_Aim_
Lay out everything from the start of the data down to the line containing "click(430, 201)" as a Markdown table with the columns Row and Line, skipping blank lines and leaving out the pictures.

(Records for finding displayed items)
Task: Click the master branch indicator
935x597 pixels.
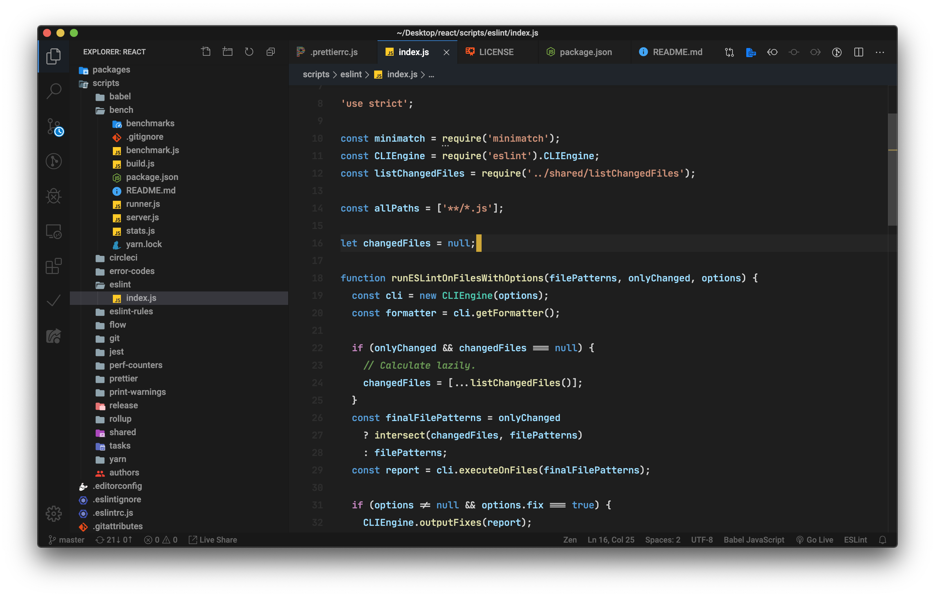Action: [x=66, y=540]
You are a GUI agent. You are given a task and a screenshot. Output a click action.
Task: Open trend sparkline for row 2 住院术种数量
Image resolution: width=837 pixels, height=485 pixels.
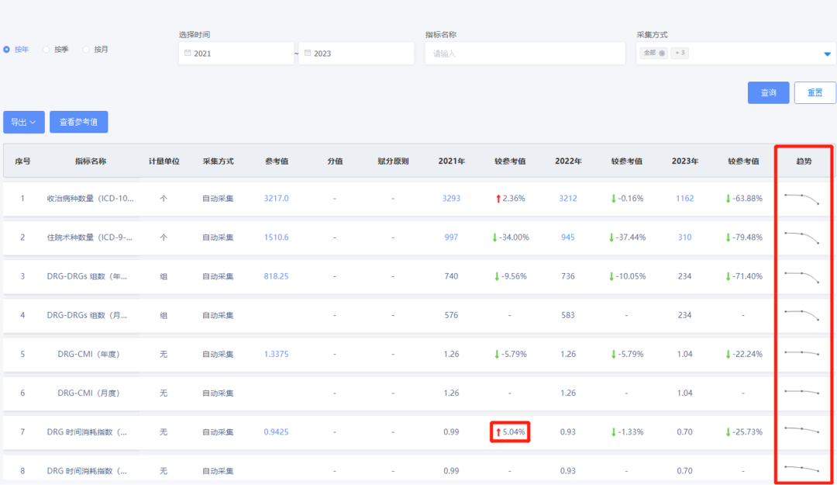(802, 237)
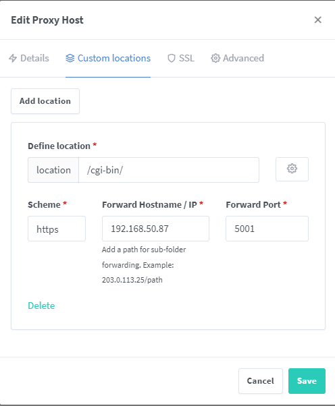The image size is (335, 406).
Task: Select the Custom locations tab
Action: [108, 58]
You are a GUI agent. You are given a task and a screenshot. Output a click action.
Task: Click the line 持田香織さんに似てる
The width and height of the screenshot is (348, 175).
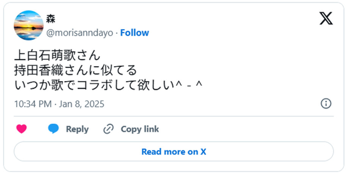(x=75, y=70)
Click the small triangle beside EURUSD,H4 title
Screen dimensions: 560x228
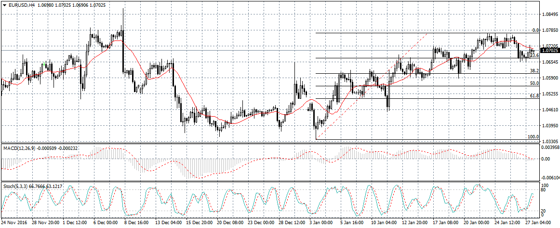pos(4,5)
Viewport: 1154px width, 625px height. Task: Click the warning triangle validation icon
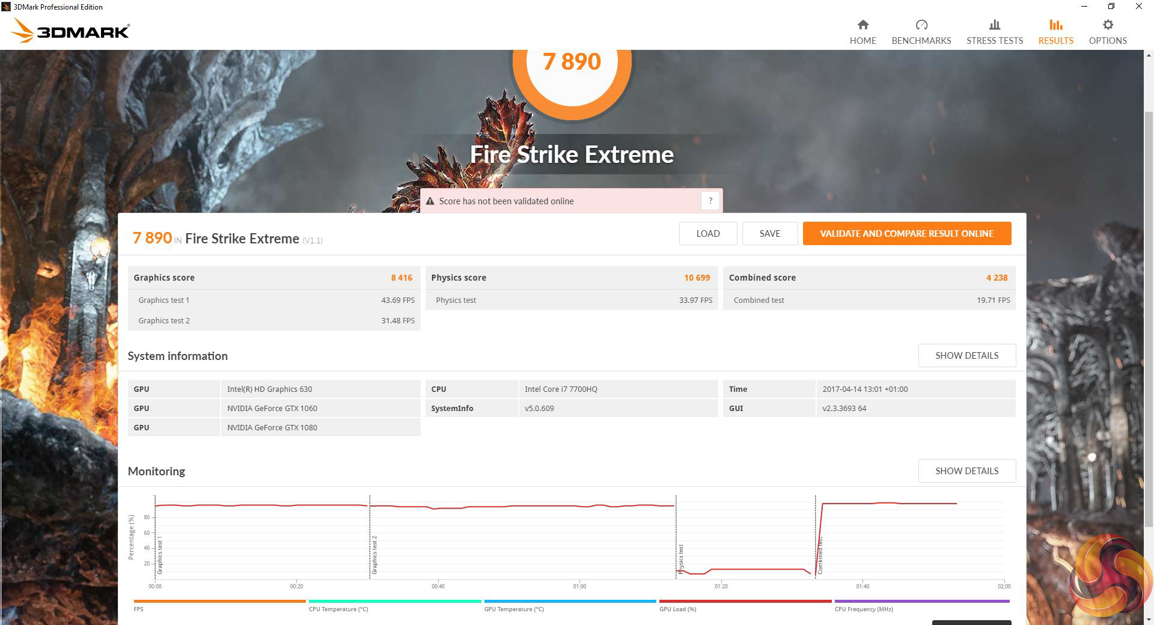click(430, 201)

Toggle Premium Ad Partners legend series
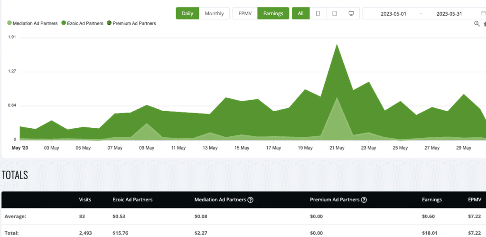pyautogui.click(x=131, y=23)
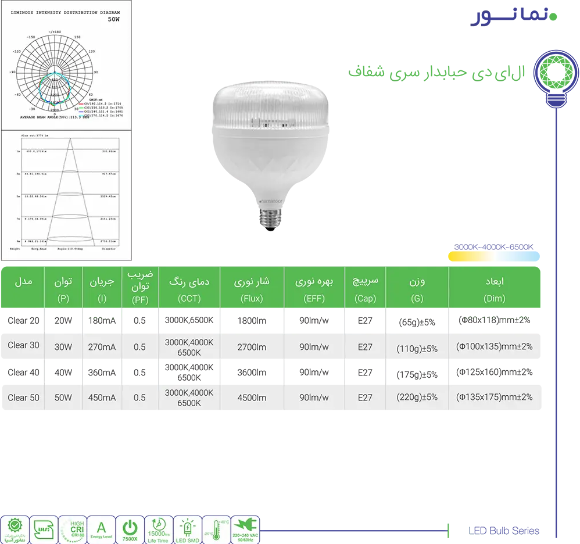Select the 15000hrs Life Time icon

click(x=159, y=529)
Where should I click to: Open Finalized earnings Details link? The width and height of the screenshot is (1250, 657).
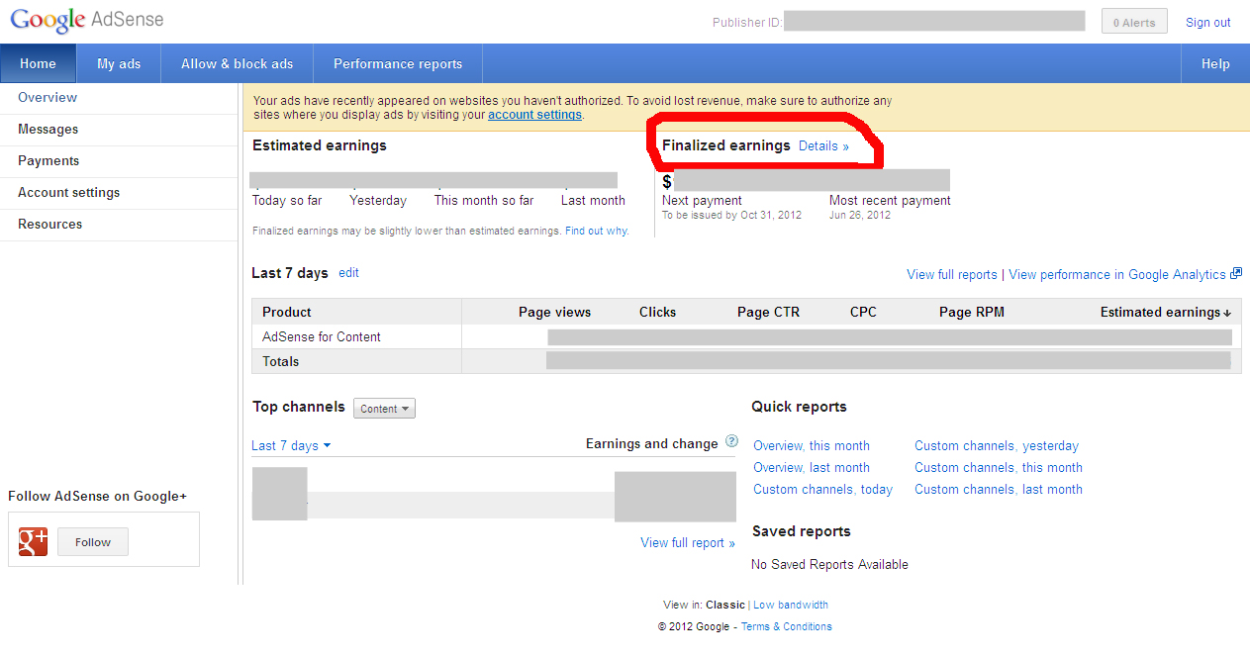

_Output for this task_
| Row | Line |
|---|---|
| 1 | Task: Click the master branch indicator |
| 2 | 935x597 pixels. |
| 3 | Action: [x=66, y=540] |
| 4 | You are a GUI agent. You are given a task and a screenshot. Output a click action. |
| 5 | Task: Open trend sparkline for row 2 住院术种数量 |
| 6 | Image resolution: width=837 pixels, height=485 pixels. |
| 7 | (802, 237) |
| 8 | The image size is (335, 406). |
| 9 | Task: Select the Custom locations tab |
| 10 | Action: [108, 58] |
| 11 | You are a GUI agent. You are given a task and a screenshot. Output a click action. |
| 12 | Task: Click the line 持田香織さんに似てる |
| 13 | The width and height of the screenshot is (348, 175). |
| 14 | (x=75, y=70) |
| 15 | Click the small triangle beside EURUSD,H4 title |
| 16 | Screen dimensions: 560x228 |
| 17 | pos(4,5) |
| 18 | Viewport: 1154px width, 625px height. Task: Click the warning triangle validation icon |
| 19 | click(430, 201) |